Toxocariasis

In this parasitic disease the diagnosis does not rest on identification of the parasite. Since the larvae do not develop into adults in humans, a stool examination would not detect any Toxocara eggs. However, the presence of Ascaris and Trichuris eggs in feces, indicating fecal exposure, increases the probability of Toxocara in the tissues. For both VLM and OLM, a presumptive diagnosis rests on clinical signs, history of exposure to puppies, laboratory findings (including eosinophilia), and the detection of antibodies to Toxocara.

Antibody Detection

Antibody detection tests are the only means of confirmation of a clinical diagnosis of visceral larva migrans (VLM), ocular larva migrans (OLM), and covert toxocariasis (CT), the most common clinical syndromes associated with Toxocara infections. The currently recommended serologic test for toxocariasis is enzyme immunoassay (EIA) with larval stage antigens extracted from embryonated eggs or released in vitro by cultured infective larvae. The latter, Toxocara excretory-secretory (TES) antigens, are preferable to larval extracts because they are convenient to produce and because an absorption-purification step is not required for obtaining maximum specificity. Evaluation of the true sensitivity and specificity of serologic tests for toxocariasis in human populations is not possible because of the lack of parasitologic methods to detect Toxocara parasites. These inherent problems result in underestimations of sensitivity and specificity. Evaluation of the Toxocara EIA in groups of patients with presumptive diagnoses of VLM or OLM indicated sensitivity of 78% and 73%, respectively, at a titer of >1:32. When the cutoff titer for OLM cases was lowered to 1:8, sensitivity was increased to 90%. Further confirmation of the specificity of the serologic diagnosis of OLM can be obtained by testing aqueous or vitreous humor samples for antibodies. Specificity has been reported to be >90% at a titer of >1:32. When interpreting the serologic findings, clinicians must be aware that a measurable titer does not necessarily indicate current clinical Toxocara canis infection. In most human populations, a small number of those tested have positive EIA titers that apparently reflect the prevalence of asymptomatic toxocariasis. In the United States The age adjusted seroprevalence rate was estimated to be approximately 14%, using sera from over 20,000 participants in the Third National Health and Nutrition Examination Survey (1988–1994).

References:

1. Won KY, Kruszon-Moran D, Schantz PM, and Jones JL. 2006. National Seroprevalence and Risk Factors for Zoonotic Toxocara spp. Infection. Am. J. Trop. Med. Hyg. 79: 552–557.
2. Smith HV. Antibody reactivity in human toxocariasis. In: Lewis JW, Maizels RM, editors. Toxocara and toxocariasis: clinical, epidemiological, and molecular perspectives. London, UK: Institute of Biology and the British Society for Parasitology; 1993. p. 91-109.
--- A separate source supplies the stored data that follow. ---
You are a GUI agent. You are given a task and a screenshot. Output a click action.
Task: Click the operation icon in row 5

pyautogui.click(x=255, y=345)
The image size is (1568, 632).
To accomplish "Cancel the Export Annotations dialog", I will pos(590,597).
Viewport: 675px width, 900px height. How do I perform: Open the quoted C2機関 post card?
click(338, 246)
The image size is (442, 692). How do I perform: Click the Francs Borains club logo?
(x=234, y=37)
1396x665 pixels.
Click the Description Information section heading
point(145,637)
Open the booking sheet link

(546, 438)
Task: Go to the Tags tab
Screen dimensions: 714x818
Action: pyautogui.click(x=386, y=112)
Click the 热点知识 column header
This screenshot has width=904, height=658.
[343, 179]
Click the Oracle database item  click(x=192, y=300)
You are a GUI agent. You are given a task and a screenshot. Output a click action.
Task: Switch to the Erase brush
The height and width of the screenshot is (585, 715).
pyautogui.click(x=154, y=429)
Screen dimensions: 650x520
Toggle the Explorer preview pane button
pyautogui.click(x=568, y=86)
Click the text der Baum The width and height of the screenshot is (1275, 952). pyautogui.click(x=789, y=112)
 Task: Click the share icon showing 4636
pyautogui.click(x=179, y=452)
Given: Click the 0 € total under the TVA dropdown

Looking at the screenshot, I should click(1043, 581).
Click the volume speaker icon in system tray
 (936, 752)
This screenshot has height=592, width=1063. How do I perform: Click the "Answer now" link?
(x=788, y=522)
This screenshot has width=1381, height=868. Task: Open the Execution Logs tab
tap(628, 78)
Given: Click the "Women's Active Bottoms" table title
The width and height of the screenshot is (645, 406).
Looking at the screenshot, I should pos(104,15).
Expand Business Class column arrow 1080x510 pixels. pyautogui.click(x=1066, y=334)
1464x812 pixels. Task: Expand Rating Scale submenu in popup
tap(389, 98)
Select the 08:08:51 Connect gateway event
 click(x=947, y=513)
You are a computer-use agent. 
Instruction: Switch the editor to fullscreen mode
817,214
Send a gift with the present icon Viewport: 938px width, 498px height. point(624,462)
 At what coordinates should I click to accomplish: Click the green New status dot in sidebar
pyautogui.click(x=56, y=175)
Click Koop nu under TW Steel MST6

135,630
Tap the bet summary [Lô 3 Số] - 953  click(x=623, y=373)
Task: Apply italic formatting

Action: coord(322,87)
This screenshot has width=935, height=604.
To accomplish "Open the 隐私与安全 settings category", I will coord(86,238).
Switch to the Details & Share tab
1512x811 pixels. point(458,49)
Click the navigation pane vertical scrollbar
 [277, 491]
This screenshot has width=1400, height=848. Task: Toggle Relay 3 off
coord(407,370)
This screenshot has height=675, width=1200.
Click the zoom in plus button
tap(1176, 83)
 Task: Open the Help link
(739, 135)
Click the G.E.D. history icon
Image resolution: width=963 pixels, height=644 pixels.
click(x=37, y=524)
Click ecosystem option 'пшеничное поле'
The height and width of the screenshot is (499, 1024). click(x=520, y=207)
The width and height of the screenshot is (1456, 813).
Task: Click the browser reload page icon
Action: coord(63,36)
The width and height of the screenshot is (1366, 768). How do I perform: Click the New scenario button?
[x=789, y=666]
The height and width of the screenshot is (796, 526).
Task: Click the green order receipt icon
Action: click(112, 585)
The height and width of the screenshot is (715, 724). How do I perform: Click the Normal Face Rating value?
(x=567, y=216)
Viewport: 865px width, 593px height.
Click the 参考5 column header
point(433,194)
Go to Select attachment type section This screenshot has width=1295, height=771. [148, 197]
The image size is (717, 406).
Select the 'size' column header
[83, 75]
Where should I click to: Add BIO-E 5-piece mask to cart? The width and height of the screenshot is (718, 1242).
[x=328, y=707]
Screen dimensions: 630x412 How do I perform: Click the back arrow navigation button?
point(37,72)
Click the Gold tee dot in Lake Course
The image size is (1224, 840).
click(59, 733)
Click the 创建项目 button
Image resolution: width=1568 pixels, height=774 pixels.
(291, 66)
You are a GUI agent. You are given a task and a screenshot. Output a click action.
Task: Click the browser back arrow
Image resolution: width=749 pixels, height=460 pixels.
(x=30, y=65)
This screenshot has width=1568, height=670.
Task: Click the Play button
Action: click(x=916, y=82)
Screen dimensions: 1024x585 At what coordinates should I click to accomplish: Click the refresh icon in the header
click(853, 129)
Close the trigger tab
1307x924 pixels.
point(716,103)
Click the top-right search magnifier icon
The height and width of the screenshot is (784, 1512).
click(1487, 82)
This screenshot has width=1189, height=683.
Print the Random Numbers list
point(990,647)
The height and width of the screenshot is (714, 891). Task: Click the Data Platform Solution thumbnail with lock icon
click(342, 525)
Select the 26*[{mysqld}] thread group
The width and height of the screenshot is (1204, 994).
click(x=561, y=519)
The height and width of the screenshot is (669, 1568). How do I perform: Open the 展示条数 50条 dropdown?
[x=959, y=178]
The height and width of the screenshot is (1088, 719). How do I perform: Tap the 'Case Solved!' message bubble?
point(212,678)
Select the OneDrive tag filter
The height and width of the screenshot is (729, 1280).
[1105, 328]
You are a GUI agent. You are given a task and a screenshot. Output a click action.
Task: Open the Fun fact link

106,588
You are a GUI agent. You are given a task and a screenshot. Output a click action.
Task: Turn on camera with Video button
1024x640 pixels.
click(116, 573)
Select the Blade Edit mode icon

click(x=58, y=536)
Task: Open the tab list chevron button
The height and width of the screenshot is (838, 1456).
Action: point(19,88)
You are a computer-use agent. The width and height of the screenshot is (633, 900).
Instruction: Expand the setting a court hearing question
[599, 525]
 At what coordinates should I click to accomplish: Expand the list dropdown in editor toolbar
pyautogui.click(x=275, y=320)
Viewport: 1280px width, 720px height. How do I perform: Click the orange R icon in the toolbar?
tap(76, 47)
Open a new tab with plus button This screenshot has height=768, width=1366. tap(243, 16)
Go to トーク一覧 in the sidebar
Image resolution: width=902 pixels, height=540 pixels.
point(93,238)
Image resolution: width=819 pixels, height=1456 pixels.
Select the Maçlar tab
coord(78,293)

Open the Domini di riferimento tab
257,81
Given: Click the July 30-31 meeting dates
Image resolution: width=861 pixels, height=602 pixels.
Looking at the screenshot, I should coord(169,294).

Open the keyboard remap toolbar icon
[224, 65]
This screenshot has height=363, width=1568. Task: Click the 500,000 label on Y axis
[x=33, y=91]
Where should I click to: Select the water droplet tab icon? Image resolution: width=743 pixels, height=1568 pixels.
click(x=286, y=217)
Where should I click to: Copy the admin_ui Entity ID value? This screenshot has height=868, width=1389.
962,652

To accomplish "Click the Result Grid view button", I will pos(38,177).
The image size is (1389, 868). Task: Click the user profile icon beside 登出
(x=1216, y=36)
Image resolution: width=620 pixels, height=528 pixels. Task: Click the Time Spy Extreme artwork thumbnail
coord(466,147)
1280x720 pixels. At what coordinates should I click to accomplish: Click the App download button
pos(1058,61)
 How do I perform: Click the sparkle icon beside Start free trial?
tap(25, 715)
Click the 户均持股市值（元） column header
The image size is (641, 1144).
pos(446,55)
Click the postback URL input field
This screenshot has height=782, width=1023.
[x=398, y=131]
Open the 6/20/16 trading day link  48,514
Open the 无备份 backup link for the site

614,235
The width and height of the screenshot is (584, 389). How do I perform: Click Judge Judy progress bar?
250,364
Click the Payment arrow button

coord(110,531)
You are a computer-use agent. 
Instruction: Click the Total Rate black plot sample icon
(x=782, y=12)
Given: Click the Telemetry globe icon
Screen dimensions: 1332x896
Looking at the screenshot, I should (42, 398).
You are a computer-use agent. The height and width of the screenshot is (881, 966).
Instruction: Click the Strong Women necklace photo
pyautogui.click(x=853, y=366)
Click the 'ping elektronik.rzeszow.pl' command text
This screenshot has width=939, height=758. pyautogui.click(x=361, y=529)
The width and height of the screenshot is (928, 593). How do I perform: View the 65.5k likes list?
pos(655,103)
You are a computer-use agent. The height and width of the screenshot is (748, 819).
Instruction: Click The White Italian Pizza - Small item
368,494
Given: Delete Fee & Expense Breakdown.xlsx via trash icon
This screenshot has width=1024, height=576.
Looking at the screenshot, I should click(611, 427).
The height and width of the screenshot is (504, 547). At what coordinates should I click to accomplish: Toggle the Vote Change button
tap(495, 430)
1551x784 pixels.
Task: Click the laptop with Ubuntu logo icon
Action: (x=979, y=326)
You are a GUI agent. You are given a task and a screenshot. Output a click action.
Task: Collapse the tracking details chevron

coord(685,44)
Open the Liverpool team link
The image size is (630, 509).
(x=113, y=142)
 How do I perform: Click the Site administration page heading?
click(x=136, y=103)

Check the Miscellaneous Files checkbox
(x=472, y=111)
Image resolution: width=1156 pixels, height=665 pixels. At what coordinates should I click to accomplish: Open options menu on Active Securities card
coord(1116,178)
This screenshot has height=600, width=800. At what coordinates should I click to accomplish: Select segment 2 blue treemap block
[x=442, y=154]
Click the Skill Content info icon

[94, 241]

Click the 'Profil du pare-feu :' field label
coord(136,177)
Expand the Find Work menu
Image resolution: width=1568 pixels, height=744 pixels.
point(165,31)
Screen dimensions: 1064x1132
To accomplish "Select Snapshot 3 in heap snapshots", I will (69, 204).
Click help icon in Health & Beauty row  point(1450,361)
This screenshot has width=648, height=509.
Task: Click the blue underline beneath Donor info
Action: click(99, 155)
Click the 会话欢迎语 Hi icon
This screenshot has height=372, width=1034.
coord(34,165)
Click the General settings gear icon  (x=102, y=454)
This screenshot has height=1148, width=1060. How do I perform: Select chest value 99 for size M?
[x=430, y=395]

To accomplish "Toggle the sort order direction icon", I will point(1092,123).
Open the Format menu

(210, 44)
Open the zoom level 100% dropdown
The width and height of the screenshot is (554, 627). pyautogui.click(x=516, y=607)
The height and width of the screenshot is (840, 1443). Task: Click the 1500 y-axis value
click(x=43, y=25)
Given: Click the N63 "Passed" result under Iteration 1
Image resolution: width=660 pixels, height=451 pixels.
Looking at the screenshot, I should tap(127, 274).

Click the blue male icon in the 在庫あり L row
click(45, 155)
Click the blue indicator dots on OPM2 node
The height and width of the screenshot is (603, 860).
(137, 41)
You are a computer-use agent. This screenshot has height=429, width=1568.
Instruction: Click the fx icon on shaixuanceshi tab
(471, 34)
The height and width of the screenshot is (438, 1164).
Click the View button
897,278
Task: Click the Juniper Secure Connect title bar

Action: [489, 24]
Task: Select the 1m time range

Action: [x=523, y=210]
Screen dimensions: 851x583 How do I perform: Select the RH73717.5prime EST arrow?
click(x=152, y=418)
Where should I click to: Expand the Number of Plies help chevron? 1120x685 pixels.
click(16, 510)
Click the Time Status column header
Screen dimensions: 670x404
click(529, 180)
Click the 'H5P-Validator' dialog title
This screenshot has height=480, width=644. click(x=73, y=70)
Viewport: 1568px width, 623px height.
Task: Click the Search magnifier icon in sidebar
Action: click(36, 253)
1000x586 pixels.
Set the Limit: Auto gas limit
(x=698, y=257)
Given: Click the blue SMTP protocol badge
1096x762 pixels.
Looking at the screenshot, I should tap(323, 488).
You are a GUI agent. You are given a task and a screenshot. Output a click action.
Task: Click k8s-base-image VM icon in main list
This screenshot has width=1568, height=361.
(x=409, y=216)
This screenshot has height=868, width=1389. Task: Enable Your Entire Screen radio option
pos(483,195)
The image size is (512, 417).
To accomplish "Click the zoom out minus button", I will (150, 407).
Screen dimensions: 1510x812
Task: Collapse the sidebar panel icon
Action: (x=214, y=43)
Treatment with albendazole or mebendazole is indicated for visceral toxocariasis, although optimal duration of treatment is undefined. Both drugs are metabolized in the liver; prolonged use of albendazole (weeks to months) has led to development of pancytopenia in some patients with compromised liver function. Patients on long term treatment should be monitored by serial blood cell counts. However, albendazole has been used to treat millions of patients worldwide and in mass drug administration campaigns, and it is considered to be a safe drug with low toxicity record. In addition to antiparasitic therapy, symptomatic therapy including steroid treatment to control inflammation may be indicated.